Chemistry is the study of the physical and chemical properties of matter, with a focus on substances and their interactions. Chemistry attempts to provide chemical explanations and to predict events at the atomic and molecular level.
In the Preliminary course, students will develop a knowledge of atomic structure, chemical changes, rates of reaction and relationships between substances by focusing on increasing students’ understanding of the Earth’s resources, the development of increasingly sophisticated methods to extract and use metals, the importance of water on Earth and high energy carbon compounds.
The HSC course builds on the concepts developed in the Preliminary course, expanding on areas such as the search for new sources of traditional materials, the design and production of new materials, the management and monitoring of chemicals that have been developed and/or released as a result of human technological activity and the way in which environmental problems could be reversed or minimised. Forensic chemistry is an available Year 12 option.
Earth and Environmental Science
Earth and Environmental Science is the study of the planet Earth, its processes and its environment.
The Preliminary course develops a knowledge of the physical and chemical features of the environment, the available resources and human impact on Australian environments and the interplay between the internal and external forces that constantly shape the Earth. It increases students’ understanding of these concepts by focusing on the unique nature of the Australian continent, its geology and environments and, in particular, the local environment and the effect of human impact on it.
The HSC course builds upon the Preliminary course. It examines the geological, physical and chemical evidence related to the evolution of Australia over time, current pressures and their effects on the Australian environment, and the indicators of environmental ill-health. The options cover a variety of interest areas and draw on increased information and understanding provided by improved technology to examine areas of current research.
Physics investigates natural phenomena, identifies patterns and applies models, principles and laws to explain their behaviour.
The Preliminary course develops a knowledge of waves, motion, forces, fields, electricity and magnetism by focusing on increasing students’ understanding of current communication technologies, the use of electricity in the home, interaction involving vehicles (such as car crashes) and the mechanisms that maintain the physical conditions of planet Earth.
The HSC course builds on the concepts of the Preliminary course by expanding on areas such as relativity, the motor effect and solid state physics, and by focusing on space flight, motors and generators and the scientific advances involved in the development of semi-conductors and electronics. The options cover a variety of interest areas and draw on the increased information and understanding provided by improved technology to examine areas of current research.
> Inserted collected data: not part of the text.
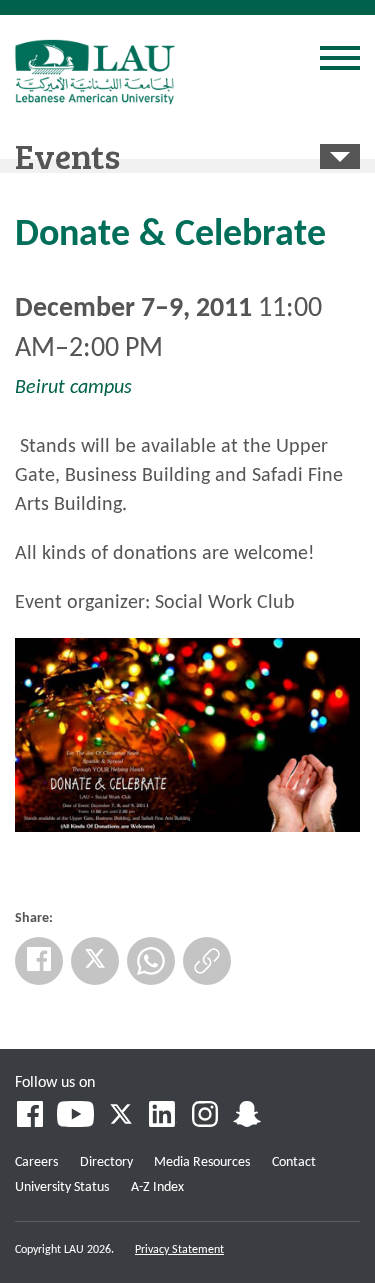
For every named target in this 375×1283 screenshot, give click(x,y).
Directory (106, 1162)
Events (67, 155)
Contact (294, 1162)
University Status (62, 1187)
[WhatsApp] (151, 961)
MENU (340, 61)
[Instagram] (205, 1117)
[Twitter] (95, 961)
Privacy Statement (179, 1250)
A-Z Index (157, 1187)
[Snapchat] (247, 1117)
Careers (36, 1162)
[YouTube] (75, 1117)
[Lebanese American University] (95, 72)
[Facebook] (39, 961)
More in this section (340, 156)
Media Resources (202, 1162)
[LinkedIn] (163, 1117)
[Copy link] (207, 961)
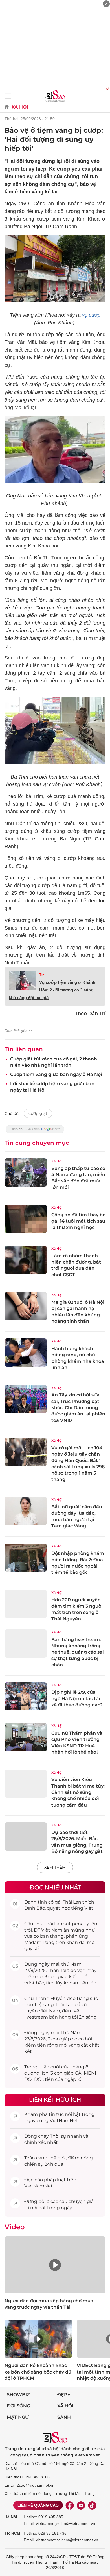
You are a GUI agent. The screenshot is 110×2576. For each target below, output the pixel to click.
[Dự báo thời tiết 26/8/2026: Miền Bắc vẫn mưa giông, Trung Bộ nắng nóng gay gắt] (26, 1836)
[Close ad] (106, 3)
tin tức (56, 2114)
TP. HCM (12, 2533)
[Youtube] (80, 2505)
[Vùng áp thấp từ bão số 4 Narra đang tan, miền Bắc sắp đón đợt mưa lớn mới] (26, 1172)
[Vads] (106, 88)
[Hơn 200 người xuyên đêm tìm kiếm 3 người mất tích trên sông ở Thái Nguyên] (26, 1604)
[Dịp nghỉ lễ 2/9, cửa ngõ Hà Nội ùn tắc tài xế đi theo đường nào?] (26, 1696)
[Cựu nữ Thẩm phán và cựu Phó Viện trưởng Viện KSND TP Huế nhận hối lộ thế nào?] (26, 1737)
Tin (41, 975)
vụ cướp (91, 315)
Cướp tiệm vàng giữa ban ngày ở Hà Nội (56, 1074)
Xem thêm (55, 1867)
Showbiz (18, 2394)
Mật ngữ (18, 2417)
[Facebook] (69, 2505)
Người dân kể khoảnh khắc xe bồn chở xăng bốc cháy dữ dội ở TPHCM (38, 2372)
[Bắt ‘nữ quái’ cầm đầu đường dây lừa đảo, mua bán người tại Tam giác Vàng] (26, 1511)
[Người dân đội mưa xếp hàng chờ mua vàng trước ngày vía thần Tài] (55, 2264)
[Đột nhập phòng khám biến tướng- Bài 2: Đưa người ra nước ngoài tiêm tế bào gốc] (26, 1558)
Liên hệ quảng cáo (38, 2505)
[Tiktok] (92, 2505)
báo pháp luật (50, 2179)
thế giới (57, 2158)
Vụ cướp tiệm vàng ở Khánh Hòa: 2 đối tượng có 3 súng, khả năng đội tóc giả (52, 990)
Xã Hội (20, 107)
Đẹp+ (63, 2394)
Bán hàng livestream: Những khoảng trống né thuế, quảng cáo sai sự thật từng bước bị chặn (77, 1652)
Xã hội (65, 2406)
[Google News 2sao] (35, 1132)
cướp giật (37, 1113)
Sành (64, 2417)
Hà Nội (11, 2517)
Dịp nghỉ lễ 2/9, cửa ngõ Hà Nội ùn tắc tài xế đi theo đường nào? (77, 1698)
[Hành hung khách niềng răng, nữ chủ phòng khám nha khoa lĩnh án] (26, 1352)
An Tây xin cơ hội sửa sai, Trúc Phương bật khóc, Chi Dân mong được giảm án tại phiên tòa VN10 (78, 1407)
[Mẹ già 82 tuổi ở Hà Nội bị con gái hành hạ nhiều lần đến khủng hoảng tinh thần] (26, 1306)
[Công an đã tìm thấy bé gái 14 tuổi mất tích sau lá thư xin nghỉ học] (26, 1219)
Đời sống (18, 2406)
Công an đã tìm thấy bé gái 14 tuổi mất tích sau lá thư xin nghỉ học (78, 1221)
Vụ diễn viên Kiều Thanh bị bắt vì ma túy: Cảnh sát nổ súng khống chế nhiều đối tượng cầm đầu (78, 1792)
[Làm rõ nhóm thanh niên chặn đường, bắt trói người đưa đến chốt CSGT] (26, 1260)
Homework is an important part of the Science philosophy at Kariong Mountains High School. It is an opportunity to not only consolidate the learning taking place each lesson, but also to extend and enrich the knowledge of students so as they can develop their own areas of interest in the broad arena of science.
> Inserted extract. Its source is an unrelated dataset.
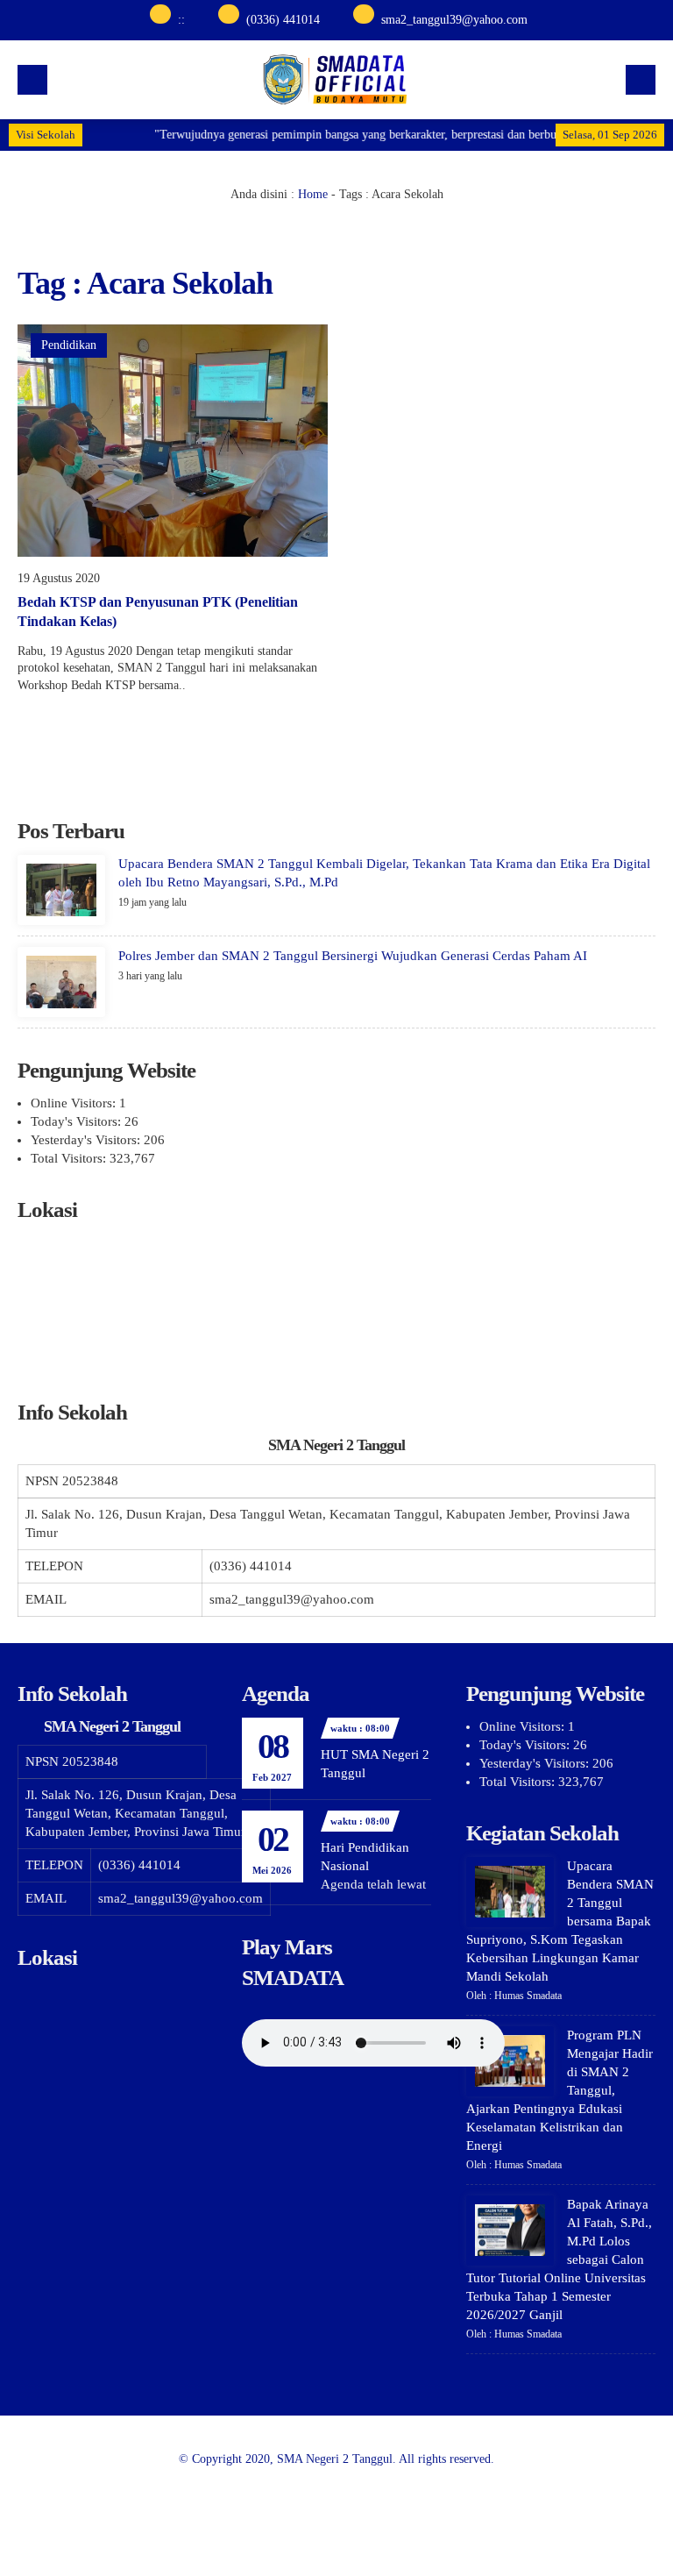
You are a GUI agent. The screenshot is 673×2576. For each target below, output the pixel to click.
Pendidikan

Science homework may include:
- Homework work sheets
- Enrichment activities based on concepts taught in class
- Consolidation and revision of concepts learnt
- Research tasks to further enrich and deepen understanding.
Generally speaking, homework is suspended when students are working on formal assessment tasks.
Ideally students should regularly revise their class notes at home and note any questions or areas of difficulty that may arise so as learning is maximised.